╔══

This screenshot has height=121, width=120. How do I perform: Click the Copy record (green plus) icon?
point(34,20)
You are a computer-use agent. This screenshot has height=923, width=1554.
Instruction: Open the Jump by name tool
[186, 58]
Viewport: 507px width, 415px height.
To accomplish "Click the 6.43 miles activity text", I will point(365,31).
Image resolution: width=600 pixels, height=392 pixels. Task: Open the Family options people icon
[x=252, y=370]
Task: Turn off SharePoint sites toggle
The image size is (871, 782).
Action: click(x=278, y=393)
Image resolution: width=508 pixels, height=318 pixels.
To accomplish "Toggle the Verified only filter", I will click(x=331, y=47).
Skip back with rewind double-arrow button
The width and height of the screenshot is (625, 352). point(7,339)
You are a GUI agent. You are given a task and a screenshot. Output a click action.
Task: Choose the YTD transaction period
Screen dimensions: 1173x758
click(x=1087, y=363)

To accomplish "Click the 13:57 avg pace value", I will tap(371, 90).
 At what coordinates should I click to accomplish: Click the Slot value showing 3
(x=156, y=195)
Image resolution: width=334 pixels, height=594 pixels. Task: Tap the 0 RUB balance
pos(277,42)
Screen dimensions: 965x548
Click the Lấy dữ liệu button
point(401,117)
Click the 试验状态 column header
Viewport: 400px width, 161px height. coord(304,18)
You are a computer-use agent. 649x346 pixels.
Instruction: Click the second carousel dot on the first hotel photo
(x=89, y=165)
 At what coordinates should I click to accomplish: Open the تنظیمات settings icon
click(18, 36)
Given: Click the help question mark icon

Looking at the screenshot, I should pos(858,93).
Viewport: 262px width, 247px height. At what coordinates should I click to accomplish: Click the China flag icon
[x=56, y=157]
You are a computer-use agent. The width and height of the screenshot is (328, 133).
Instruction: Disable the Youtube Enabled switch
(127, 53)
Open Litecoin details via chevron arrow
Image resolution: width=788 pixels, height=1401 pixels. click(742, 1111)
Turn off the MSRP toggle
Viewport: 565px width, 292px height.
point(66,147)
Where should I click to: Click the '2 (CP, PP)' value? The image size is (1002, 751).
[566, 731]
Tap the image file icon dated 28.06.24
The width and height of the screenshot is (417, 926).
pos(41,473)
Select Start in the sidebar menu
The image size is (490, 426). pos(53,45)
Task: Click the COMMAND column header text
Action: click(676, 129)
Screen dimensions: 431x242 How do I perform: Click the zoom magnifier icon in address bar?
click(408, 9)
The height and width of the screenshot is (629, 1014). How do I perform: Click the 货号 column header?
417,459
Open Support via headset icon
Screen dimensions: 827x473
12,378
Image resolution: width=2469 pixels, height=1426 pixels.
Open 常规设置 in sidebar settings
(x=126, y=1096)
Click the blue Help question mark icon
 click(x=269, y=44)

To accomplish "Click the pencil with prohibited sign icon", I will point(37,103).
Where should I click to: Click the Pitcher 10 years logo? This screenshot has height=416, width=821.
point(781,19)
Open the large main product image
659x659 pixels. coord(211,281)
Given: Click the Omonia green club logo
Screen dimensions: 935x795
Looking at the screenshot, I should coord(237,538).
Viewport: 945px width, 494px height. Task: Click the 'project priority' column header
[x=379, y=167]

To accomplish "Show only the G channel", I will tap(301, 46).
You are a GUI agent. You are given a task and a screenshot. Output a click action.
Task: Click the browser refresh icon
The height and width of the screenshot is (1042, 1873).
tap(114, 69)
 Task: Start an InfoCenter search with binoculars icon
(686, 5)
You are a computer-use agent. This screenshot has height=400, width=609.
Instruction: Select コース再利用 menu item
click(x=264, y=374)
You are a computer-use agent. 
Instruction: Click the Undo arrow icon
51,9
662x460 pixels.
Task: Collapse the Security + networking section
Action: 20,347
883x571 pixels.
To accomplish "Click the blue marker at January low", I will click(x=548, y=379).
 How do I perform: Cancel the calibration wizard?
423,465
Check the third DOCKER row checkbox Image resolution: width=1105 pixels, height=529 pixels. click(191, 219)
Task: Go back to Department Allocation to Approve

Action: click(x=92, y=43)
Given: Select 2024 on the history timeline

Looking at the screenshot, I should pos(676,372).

╚══

TASK INSTRUCTIONS: Rewrite all of these lines with every instance of "computer-use agent" swapped for "desktop automation assistant", leaving everything else unchanged.

FINISHED ANSWER:
This screenshot has height=121, width=120. How do I perform: Click the Copy record (green plus) icon?
point(34,20)
You are a desktop automation assistant. This screenshot has height=923, width=1554.
Instruction: Open the Jump by name tool
[186, 58]
Viewport: 507px width, 415px height.
To accomplish "Click the 6.43 miles activity text", I will point(365,31).
Image resolution: width=600 pixels, height=392 pixels. Task: Open the Family options people icon
[x=252, y=370]
Task: Turn off SharePoint sites toggle
The image size is (871, 782).
Action: click(x=278, y=393)
Image resolution: width=508 pixels, height=318 pixels.
To accomplish "Toggle the Verified only filter", I will click(x=331, y=47).
Skip back with rewind double-arrow button
The width and height of the screenshot is (625, 352). point(7,339)
You are a GUI agent. You are given a task and a screenshot. Output a click action.
Task: Choose the YTD transaction period
Screen dimensions: 1173x758
click(x=1087, y=363)

To accomplish "Click the 13:57 avg pace value", I will tap(371, 90).
 At what coordinates should I click to accomplish: Click the Slot value showing 3
(x=156, y=195)
Image resolution: width=334 pixels, height=594 pixels. Task: Tap the 0 RUB balance
pos(277,42)
Screen dimensions: 965x548
Click the Lấy dữ liệu button
point(401,117)
Click the 试验状态 column header
Viewport: 400px width, 161px height. coord(304,18)
You are a desktop automation assistant. 649x346 pixels.
Instruction: Click the second carousel dot on the first hotel photo
(x=89, y=165)
 At what coordinates should I click to accomplish: Open the تنظیمات settings icon
click(18, 36)
Given: Click the help question mark icon

Looking at the screenshot, I should pos(858,93).
Viewport: 262px width, 247px height. At what coordinates should I click to accomplish: Click the China flag icon
[x=56, y=157]
You are a desktop automation assistant. The width and height of the screenshot is (328, 133).
Instruction: Disable the Youtube Enabled switch
(127, 53)
Open Litecoin details via chevron arrow
Image resolution: width=788 pixels, height=1401 pixels. click(742, 1111)
Turn off the MSRP toggle
Viewport: 565px width, 292px height.
point(66,147)
Where should I click to: Click the '2 (CP, PP)' value? The image size is (1002, 751).
[566, 731]
Tap the image file icon dated 28.06.24
The width and height of the screenshot is (417, 926).
pos(41,473)
Select Start in the sidebar menu
The image size is (490, 426). pos(53,45)
Task: Click the COMMAND column header text
Action: click(676, 129)
Screen dimensions: 431x242 How do I perform: Click the zoom magnifier icon in address bar?
click(408, 9)
The height and width of the screenshot is (629, 1014). How do I perform: Click the 货号 column header?
417,459
Open Support via headset icon
Screen dimensions: 827x473
12,378
Image resolution: width=2469 pixels, height=1426 pixels.
Open 常规设置 in sidebar settings
(x=126, y=1096)
Click the blue Help question mark icon
 click(x=269, y=44)

To accomplish "Click the pencil with prohibited sign icon", I will point(37,103).
Where should I click to: Click the Pitcher 10 years logo? This screenshot has height=416, width=821.
point(781,19)
Open the large main product image
659x659 pixels. coord(211,281)
Given: Click the Omonia green club logo
Screen dimensions: 935x795
Looking at the screenshot, I should coord(237,538).
Viewport: 945px width, 494px height. Task: Click the 'project priority' column header
[x=379, y=167]

To accomplish "Show only the G channel", I will tap(301, 46).
You are a GUI agent. You are given a task and a screenshot. Output a click action.
Task: Click the browser refresh icon
The height and width of the screenshot is (1042, 1873).
tap(114, 69)
 Task: Start an InfoCenter search with binoculars icon
(686, 5)
You are a desktop automation assistant. This screenshot has height=400, width=609.
Instruction: Select コース再利用 menu item
click(x=264, y=374)
You are a desktop automation assistant. 
Instruction: Click the Undo arrow icon
51,9
662x460 pixels.
Task: Collapse the Security + networking section
Action: 20,347
883x571 pixels.
To accomplish "Click the blue marker at January low", I will click(x=548, y=379).
 How do I perform: Cancel the calibration wizard?
423,465
Check the third DOCKER row checkbox Image resolution: width=1105 pixels, height=529 pixels. click(191, 219)
Task: Go back to Department Allocation to Approve

Action: click(x=92, y=43)
Given: Select 2024 on the history timeline

Looking at the screenshot, I should pos(676,372).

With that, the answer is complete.